1 Cor. 15:24. “Then the end; when he shall have delivered up the kingdom to God, even the Father,” &c.
9. It is a spiritual kingdom.
Rom. 14:17. “For the kingdom of God is not meat and drink, but righteousness, peace, and joy in the Holy Ghost.”
10. Flesh and blood cannot inherit it.
1 Cor. 15:50. “Flesh and blood cannot inherit the kingdom of God; neither doth corruption inherit incorruption.”
11. The conditions of admission are spiritual.
John 3:3. “Except a man be born again,” &c. Matt. 5:3. “Blessed are the poor in spirit,” &c. 1 Cor. 6:9. “The unrighteous shall not inherit the kingdom of God.” See Gal. 5:21. Eph. 5:5.
12. The kingdom was to be established by the Son of man at his coming.
Matt. 24:30; 25:1. “They shall see the Son of man coming in the clouds of heaven,” &c. “Then shall the kingdom of heaven be likened.”[69]

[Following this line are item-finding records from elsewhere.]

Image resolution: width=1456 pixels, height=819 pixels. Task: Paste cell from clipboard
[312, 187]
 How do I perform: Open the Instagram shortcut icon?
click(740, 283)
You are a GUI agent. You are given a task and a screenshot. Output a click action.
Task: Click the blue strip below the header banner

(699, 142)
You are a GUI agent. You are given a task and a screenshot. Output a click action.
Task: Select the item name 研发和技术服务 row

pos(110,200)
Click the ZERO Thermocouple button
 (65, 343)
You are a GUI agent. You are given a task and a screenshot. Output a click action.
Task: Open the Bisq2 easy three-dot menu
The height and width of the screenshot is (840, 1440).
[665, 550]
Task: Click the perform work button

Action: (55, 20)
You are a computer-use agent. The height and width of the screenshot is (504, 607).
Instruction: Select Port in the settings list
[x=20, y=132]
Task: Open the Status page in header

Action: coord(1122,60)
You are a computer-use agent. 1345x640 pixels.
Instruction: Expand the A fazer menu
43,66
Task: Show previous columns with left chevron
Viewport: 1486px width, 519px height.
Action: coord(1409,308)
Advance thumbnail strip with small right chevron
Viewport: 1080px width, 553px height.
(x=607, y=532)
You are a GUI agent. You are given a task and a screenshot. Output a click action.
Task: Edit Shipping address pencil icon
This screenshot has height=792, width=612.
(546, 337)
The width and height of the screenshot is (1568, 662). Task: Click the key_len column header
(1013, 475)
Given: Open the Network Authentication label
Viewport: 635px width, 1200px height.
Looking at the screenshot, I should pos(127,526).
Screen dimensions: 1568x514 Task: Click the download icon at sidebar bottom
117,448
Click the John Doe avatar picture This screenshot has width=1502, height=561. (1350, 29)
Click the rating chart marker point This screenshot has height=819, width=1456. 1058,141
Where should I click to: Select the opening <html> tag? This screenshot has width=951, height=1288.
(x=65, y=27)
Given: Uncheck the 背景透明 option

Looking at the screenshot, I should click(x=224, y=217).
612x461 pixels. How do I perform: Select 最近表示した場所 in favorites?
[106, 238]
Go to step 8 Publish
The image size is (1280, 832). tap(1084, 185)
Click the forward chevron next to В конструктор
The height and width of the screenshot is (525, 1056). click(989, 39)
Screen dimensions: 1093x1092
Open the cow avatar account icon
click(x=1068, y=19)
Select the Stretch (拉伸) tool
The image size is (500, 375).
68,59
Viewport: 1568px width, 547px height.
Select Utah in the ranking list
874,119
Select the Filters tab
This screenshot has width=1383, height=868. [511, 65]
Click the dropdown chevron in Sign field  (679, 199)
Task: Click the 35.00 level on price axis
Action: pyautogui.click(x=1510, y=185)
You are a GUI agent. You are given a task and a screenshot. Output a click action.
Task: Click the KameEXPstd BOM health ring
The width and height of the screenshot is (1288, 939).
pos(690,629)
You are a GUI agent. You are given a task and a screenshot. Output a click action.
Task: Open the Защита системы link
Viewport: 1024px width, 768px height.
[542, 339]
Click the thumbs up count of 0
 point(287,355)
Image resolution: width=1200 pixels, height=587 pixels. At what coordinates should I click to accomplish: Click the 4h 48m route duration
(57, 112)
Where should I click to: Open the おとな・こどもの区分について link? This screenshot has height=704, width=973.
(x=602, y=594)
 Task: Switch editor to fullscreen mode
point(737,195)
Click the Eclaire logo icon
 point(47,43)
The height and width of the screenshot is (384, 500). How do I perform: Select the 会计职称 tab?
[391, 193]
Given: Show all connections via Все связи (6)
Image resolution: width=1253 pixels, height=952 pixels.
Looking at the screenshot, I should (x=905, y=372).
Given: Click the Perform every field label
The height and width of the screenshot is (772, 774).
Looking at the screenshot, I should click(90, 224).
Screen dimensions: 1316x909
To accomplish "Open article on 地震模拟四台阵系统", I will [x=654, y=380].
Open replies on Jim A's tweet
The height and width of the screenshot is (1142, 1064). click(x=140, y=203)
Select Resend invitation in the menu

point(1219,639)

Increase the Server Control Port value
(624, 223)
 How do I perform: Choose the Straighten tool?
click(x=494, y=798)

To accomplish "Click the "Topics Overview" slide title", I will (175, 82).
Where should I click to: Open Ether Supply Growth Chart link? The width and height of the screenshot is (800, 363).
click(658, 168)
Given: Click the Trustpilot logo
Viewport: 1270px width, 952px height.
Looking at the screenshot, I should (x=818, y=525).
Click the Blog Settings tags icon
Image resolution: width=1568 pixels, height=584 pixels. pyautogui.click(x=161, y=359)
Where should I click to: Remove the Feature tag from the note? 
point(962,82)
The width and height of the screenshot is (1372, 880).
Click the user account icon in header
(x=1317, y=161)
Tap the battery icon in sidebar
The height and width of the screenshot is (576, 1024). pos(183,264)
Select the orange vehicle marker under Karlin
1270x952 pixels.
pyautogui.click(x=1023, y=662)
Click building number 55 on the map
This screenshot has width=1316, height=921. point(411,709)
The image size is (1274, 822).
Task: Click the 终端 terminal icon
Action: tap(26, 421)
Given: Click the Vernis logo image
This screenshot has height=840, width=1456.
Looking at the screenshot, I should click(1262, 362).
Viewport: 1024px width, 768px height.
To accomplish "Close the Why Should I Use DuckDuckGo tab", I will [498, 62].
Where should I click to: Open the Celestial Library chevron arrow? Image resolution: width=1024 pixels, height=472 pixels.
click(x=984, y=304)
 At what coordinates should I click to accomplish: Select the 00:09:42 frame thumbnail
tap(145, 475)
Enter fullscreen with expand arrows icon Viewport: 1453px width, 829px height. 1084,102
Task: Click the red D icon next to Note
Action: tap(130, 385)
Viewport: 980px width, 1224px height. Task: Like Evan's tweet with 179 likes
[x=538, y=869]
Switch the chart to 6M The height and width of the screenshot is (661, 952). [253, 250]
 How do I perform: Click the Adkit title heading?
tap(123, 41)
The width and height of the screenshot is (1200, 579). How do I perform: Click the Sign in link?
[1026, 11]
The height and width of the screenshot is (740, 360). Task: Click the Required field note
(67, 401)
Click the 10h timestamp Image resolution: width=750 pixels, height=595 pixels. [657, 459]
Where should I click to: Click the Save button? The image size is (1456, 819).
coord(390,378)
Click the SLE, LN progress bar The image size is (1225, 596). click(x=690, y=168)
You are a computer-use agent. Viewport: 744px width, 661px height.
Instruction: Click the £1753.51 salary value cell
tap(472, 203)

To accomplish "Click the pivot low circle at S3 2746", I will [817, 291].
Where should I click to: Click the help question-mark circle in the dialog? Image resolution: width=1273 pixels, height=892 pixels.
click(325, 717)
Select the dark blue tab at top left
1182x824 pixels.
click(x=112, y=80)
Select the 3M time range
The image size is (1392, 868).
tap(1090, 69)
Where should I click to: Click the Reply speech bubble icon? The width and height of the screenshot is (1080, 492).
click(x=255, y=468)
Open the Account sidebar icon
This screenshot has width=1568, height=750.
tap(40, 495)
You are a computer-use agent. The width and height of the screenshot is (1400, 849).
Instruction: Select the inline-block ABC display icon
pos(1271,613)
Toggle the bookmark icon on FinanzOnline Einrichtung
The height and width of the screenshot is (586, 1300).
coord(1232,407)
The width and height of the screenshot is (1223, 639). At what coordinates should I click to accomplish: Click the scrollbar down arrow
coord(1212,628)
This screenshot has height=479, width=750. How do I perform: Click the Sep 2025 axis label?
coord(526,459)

Christ, therefore, had in his mind, as the direct object of his coming, to cause God's kingdom to come, and his will to be done on earth as in heaven. It was not his direct purpose to teach the truth in abstract forms, like the philosophers; nor to make atonement by his death for human sins; nor to set an example of a holy life; nor to make a revelation of God and immortality; nor to communicate new life to the world. These he did; but they came as a part of the kingdom of heaven. They were included in this great idea. His kingdom was a kingdom of truth, in which his word was to be the judge. He was to reconcile the world to God by his death. He was to show what man was made to be and could become. He was to reveal God as a Father to his human children. He was to set in motion a tide of new spiritual life. But the method by which all this was to be done was the method of a community of disciples and brethren, who should be his apostles and missionaries. They were to be an outward, visible association with the symbols of baptism and the supper. They were also to be an influence in the world, a current of religious life. We find that such was the result. We see the disciples embodied and united in a visible community, which spread through all the Roman empire, which soon had its teachers, officers, its meetings, its worship, its sacred books, its sacred days. But we find also the larger and deeper current of life, which constitutes the invisible Church, flowing, like a great river, down through the centuries. All Christians in all Christian lands drink from this stream, and all their ideas of God, man, duty, [pg 403] immortality, are colored and tinged by it. We read the Bible by the light of the convictions we absorbed at our mother's knee in our infancy. We carry on our churches in the power of the holy traditions which have become a part of our nature. There is a Christian consciousness which grows up in every child who is born in Christendom, and is the best part of his nature. This makes him a member of the invisible Church before he outwardly becomes a member of the visible Christian community.